Tip Number Five: No Obstructions
Labs need to check that nothing blocks or obstructs the exhaust system.
Tip Number Six: Reduce Clutter
To avoid problems, safety experts recommend minimizing the number of items placed around the work area of the hood. Although some procedures require the use of volatile chemicals, keeping the work area as free of clutter as possible remains advisable.
Tip Number Seven: Place Chemicals Inside
Place chemicals fully under the hood and not along the exterior. Shorter people may display a tendency to work in locations very near the outer edge of the hood. The lab should provide access to enable them to reach fully underneath in order to move chemicals into place beneath the vents. Placing substances that produce fumes too close to the exterior won’t achieve the goal of preventing escaping vapors from seeping into the lab environment.

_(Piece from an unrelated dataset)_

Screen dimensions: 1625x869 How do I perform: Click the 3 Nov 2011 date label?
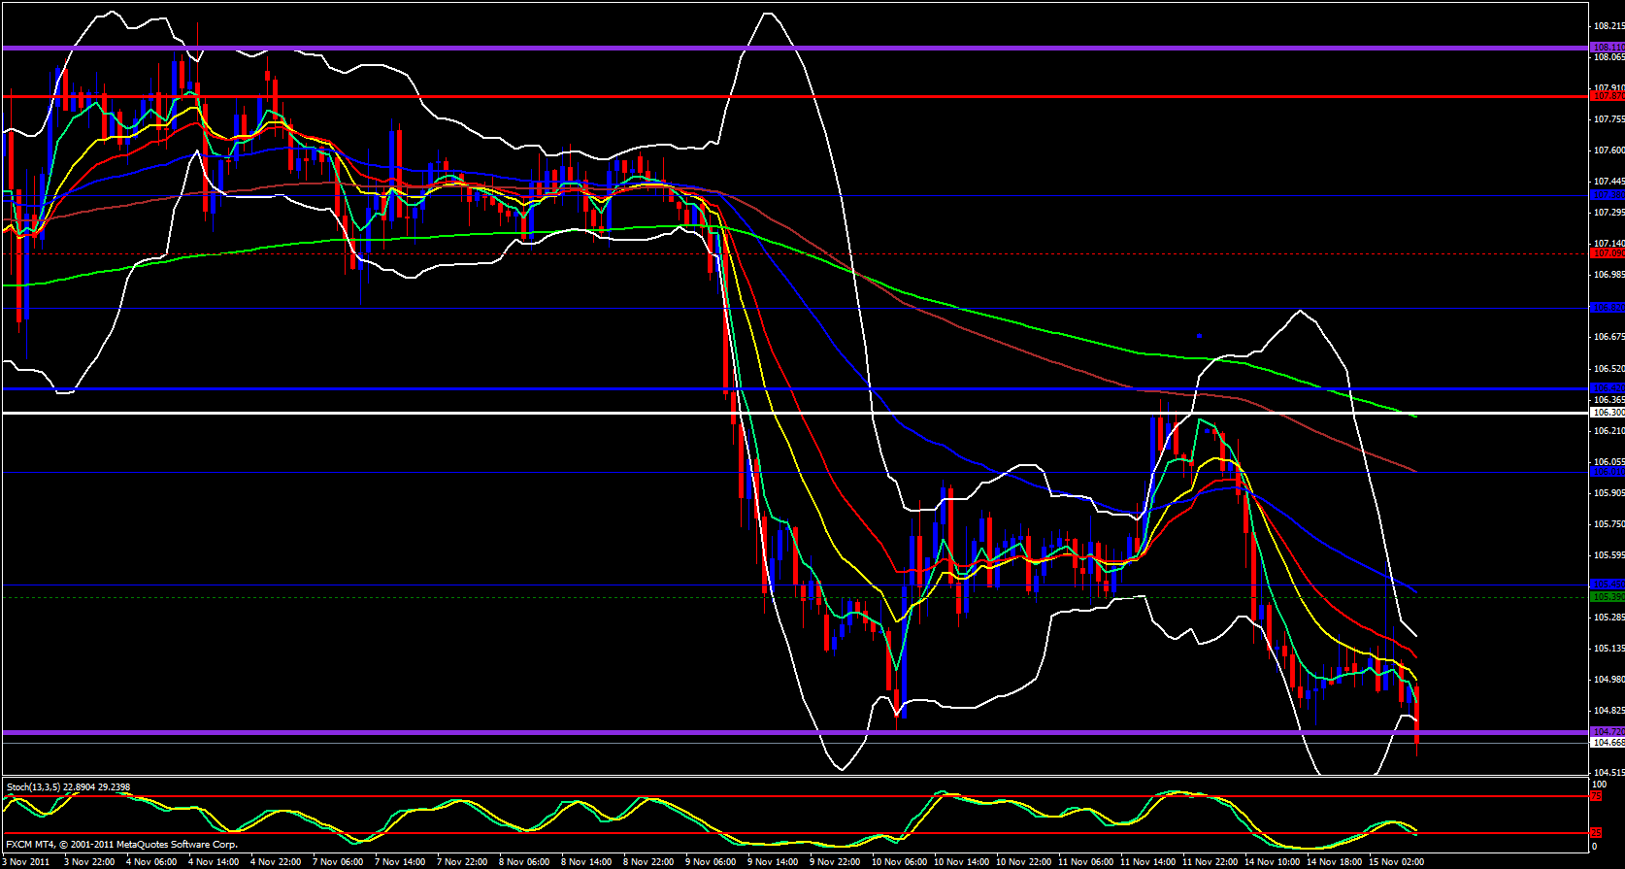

Tip Number Eight: Provide Immediate Maintenance
Some experts recommend offering immediate maintenance assistance in some settings if a hood becomes unavailable due to a mechanical issue. While some labs enjoy the ability to use alternate hoods, in settings where that option does not exist, prompt maintenance can prevent work flow disruptions. Often maintenance issues involve concerns such as lighting. However, since the equipment proves expensive to replace, maintaining a regular periodic maintenance schedule to check operations and correct problems early can often prevent inconvenience and expensive delays.
Tip Number Nine: Share Specifications With Maintenance
Since different models of hoods sometimes exist within a single lab and identifying equipment proves challenging in some settings, it may help maintenance or environmental health departments to have copies of model specifications shared with them. Having portions of this documentation on file enables routine exterior cleaning and maintenance overhauls at correct intervals.